Converting the highway into a boulevard will improve safety for residents, with wider sidewalks, new bike lanes and technological improvements, Landrieu said. “And it will contribute to new economic development, the building of generational wealth, jobs and new businesses,” he added.
Significantly, the project did not get its funding from a separate program in the infrastructure law known as Reconnecting Communities, which also helps communities tear down urban highways and other isolating infrastructure. Many cities are interested in the idea, but Reconnecting Communities only has $1 billion available over the next five years.

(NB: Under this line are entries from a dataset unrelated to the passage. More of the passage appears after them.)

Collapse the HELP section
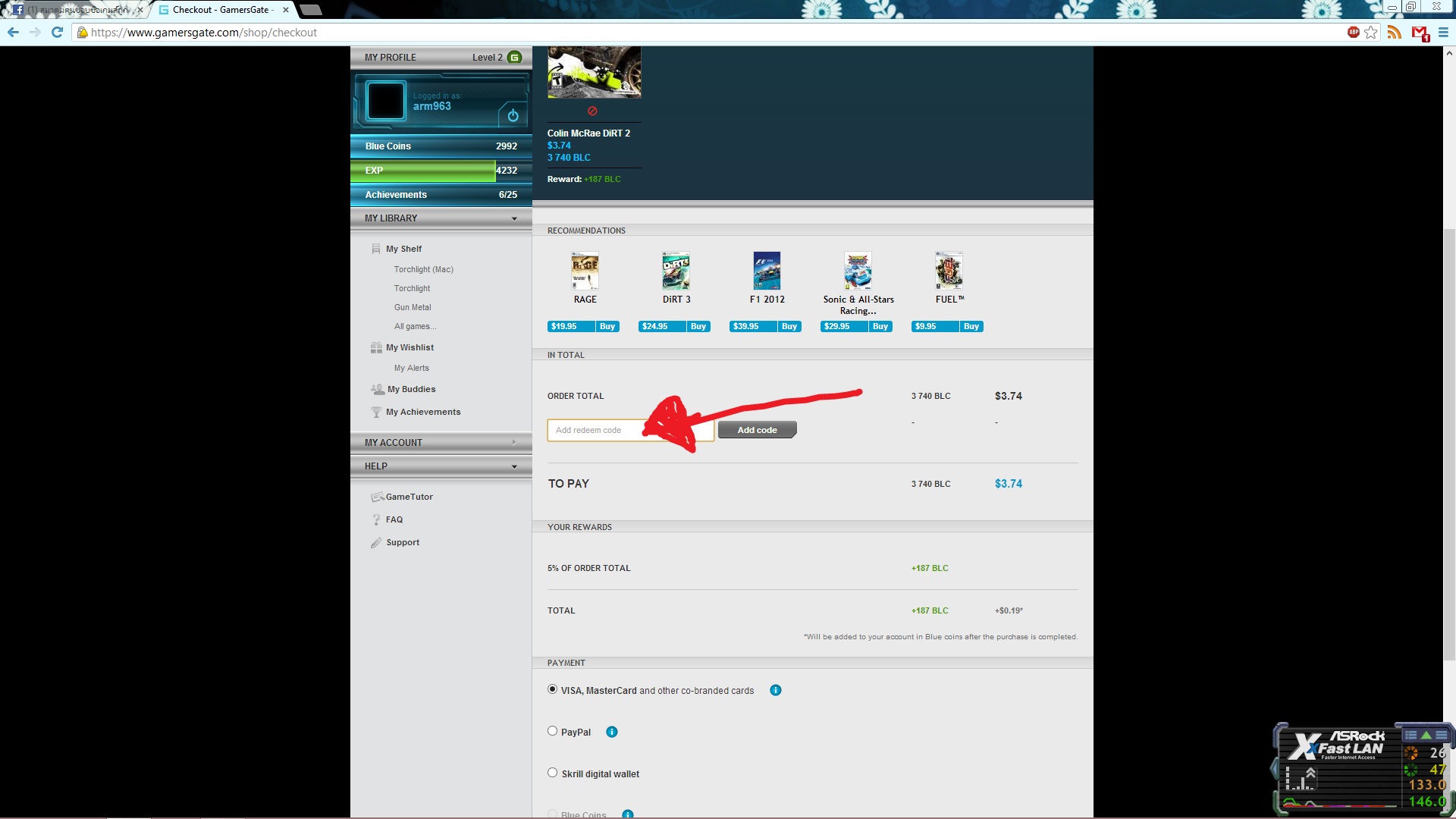 pos(514,466)
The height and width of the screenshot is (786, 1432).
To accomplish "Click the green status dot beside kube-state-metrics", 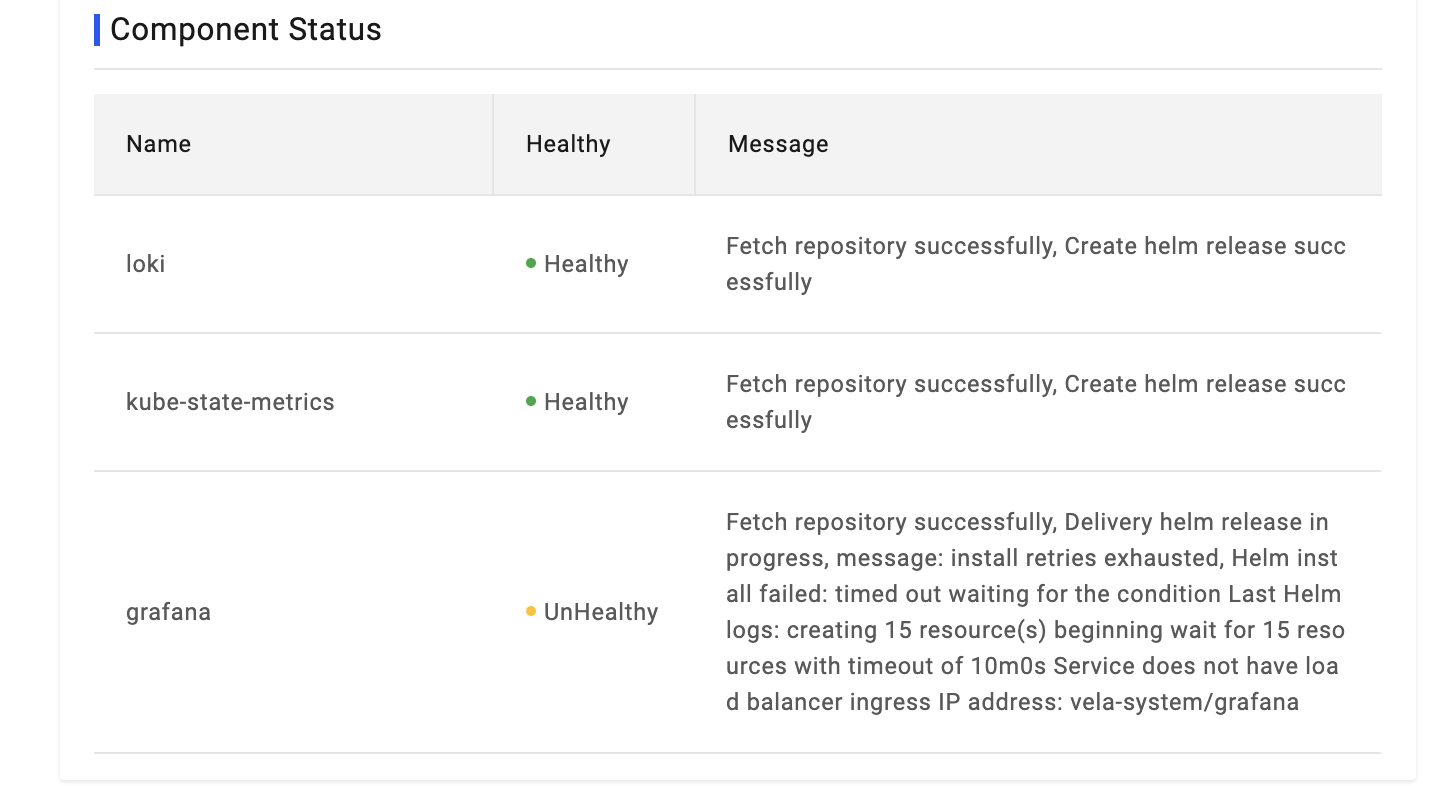I will coord(532,402).
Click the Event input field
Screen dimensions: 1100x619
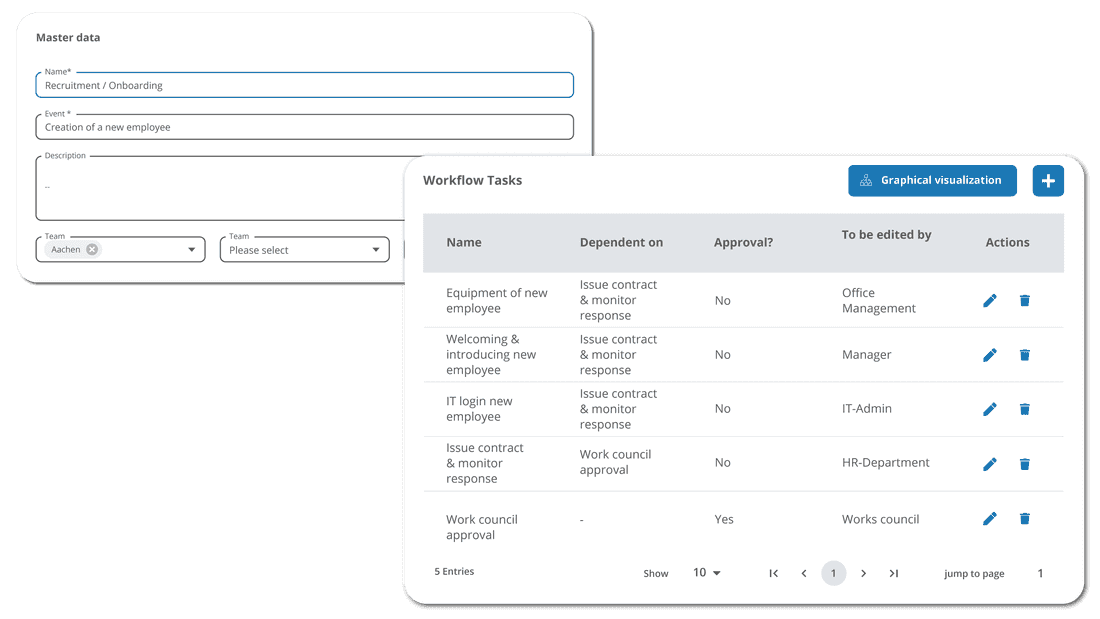[304, 128]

“One of the things [Buttigieg] has been very keen on is that Reconnecting Communities is not just a program, it is a principle,” said Chris Coes, the USDOT’s assistant secretary for transportation policy. “Through all of our bipartisan infrastructure programs, particularly our discretionary programs, we’re looking for ways we can really reimagine and rethink our infrastructure.”

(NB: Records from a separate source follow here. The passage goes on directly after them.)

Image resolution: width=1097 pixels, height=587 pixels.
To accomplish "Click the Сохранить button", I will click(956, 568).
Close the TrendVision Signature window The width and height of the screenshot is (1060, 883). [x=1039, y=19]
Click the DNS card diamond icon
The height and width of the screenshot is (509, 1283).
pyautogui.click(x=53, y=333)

Many business-related groups, though, have been wary of the Biden administration’s focus on social goals as it distributes awards for megaprojects. The U.S. Chamber of Commerce, the National Association of Manufacturers and many road-building groups called on the administration this spring to focus its efforts on moving freight.

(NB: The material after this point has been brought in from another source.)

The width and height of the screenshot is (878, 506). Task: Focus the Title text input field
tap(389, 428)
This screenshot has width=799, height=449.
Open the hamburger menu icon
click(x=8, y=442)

Several of the projects announced by the administration on Wednesday are aimed at delivering goods faster. For example:
- Highways: Federal officials are sending $100 million to North Carolina to widen Interstate 85 west of Charlotte from six lanes to eight lanes. Rhode Island is getting $82.5 million to rehabilitate the Newport Pell Bridge, a suspension bridge that carries Route 138 over the Narragansett Bay. Colorado received $100 million to improve Interstate 70 through the Rocky Mountains, while Wisconsin is getting $80 million to replace a major interstate bridge north of Madison.
- Truck parking: The Florida Department of Transportation will receive $15 million to build a new truck parking facility with 120 spaces between Tampa and Orlando. “By providing reliable parking capacity, the project reduces time drivers spend searching for commercial vehicle parking, making supply chain movement more efficient,” federal transportation officials said in a release. Tennessee landed $22.6 million to build a 125-space parking facility for trucks, along with nearby bridge work, along Interstate 40.
- Food warehousing: The administration awarded $110 million to upgrade the Hunt’s Point produce market’s facility, which handles 25% of fruits and vegetables destined for New York City. “The project will boost the economy by improving one of the largest food distribution centers in the country by widening and separating vehicular, truck, rail and pedestrian circulation and clearly establishing and expanding truck queuing and parking areas within the facility,” the Transportation Department explained. It would also eliminate the need for many of the diesel-powered generators that now keep the produce cool at the site.
- Freight railroads: Railroads in Chicago will get $70 million to replace and upgrade a 1.9-mile segment of elevated rail lines that are a chokepoint in the national rail system. “Currently, most trains spend up to one hour to traverse the limits of this project. With the completion of this project trains are expected to pass through this segment in as little as 10 minutes,” supporters of the project wrote.
- Border improvements: Three border crossings qualified for INFRA grants. The California Department of Transportation took one of the largest grants, with a $150 million project to build a new port of entry in San Diego County that will alleviate congestion at current crossings. New Mexico was awarded $45 million to improve a highway leading to the recently expanded land crossing at Santa Teresa. The city of McAllen, Texas qualified for $25 million to build commercial inspection facilities at the Anzaldúas Land Port of Entry.
Daniel C. Vock is a senior reporter for Route Fifty based in Washington, D.C.